Marking up the Periodic Table at KITP

The periodic table color-coded by the source of the element in the solar system, hand-drawn at the 2008 “Back to the Galaxy II” conference. Photo by Jennifer Johnson and Inese Ivans.

2018 version of the evolving periodic table color-coded by the element’s source.

One of KITP’s goals is to bring together theorists and experimentalists with different expertise to intensively study important issues. One such conference was 2008’s “Back to the Galaxy II,” where astrophysicists interested in understanding the history of the Milky Way gathered at KITP. The conference brought together experts on dark matter, orbital motions, gas dynamics and hydrodynamics, and finding the smallest galaxies around the Milky Way. Our research area, studying the chemical compositions of stars of different ages, was well-represented. The atmospheres of stars are chemical time-capsules of the gas from the time the star was born. Because each element in a star’s atmosphere absorbs light at a characteristic wavelength, we use spectroscopy to infer which elements are present, and their relative abundances. Each type of star produces different elements, in a characteristic lifespan. By measuring the amounts of each element in many stars, we can piece together which and how many of our Galaxy’s stars were born, and when.

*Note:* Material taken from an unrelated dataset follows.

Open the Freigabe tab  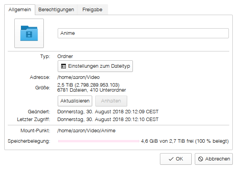tap(93, 10)
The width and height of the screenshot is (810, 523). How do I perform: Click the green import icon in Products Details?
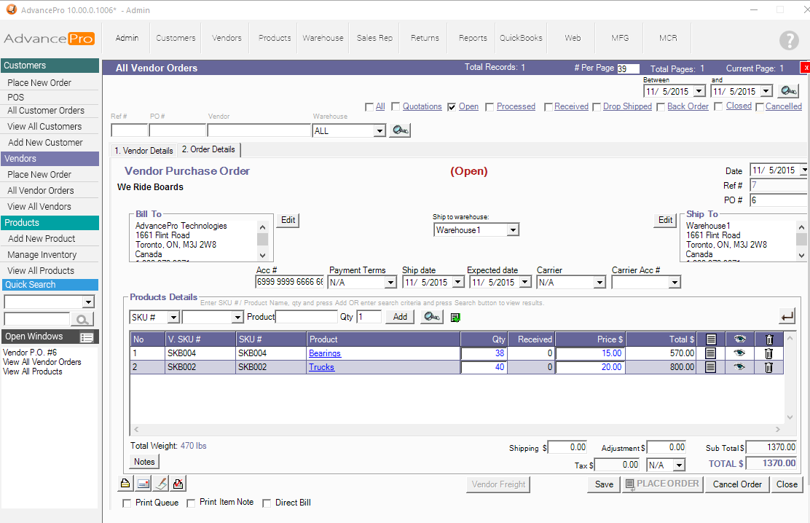click(x=455, y=318)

The assembled scientists knew that, if we wanted to understand the Galaxy’s evolution, we couldn’t just concentrate on one element. This meant that over 40 elements were appearing on plots during the conference, and if your expertise lay somewhere else, keeping track of which kind of star made which elements was too much to manage. It became a stumbling block in the cross- disciplinary discussions that are so important in making progress on big questions. In the spirit of KITP conferences, we decided to help our fellow astrophysicists by providing a simple graphical version of the periodic table, color-coded by the technical names of the stellar processes that we were all discussing.

One of the unsung benefits of KITP is its close proximity to the community of Goleta, with its drugstores that sell magic markers. KITP also has printers, where we could print periodic tables found on the internet. Over the course of a conference session, we color-coded the chart [left]. (We were also paying attention to the talks, we promise!)

This highlighted areas where astronomers’ knowledge shifted from “we got this” to “come back in a few years.” For example, theorists have figured out several ways to make the heavy elements just past iron, but we don’t yet know how much is contributed by each exotic-sounding process encoded in brown on the 2008 table. Since the 1950s, we have known that these heavy elements are made both by rapid neutron-capture and slow neutron-capture (r- and s- processes), but there were several candidates for the site of the r-process. It was a thrill when, in 2017, the neutron-star merger detected in both gravitational waves and electromagnetic radiation confirmed one of those sites. However, supernovae remain a possible site for r-process, particularly for the elements up through Zirconium (Zr). Dividing up the turquoise bits of the table into “merging neutron stars” and “supernovae” is one of the remaining challenges.

We did draw three definitive conclusions from this effort: (1) Jennifer’s handwriting is really bad, (2) Inese’s idea of using diagonal blocks to show the fractional contribution of each process in the lower part of the table is elegant and striking, and (3) many people have found this graphic very helpful, so thank you, KITP!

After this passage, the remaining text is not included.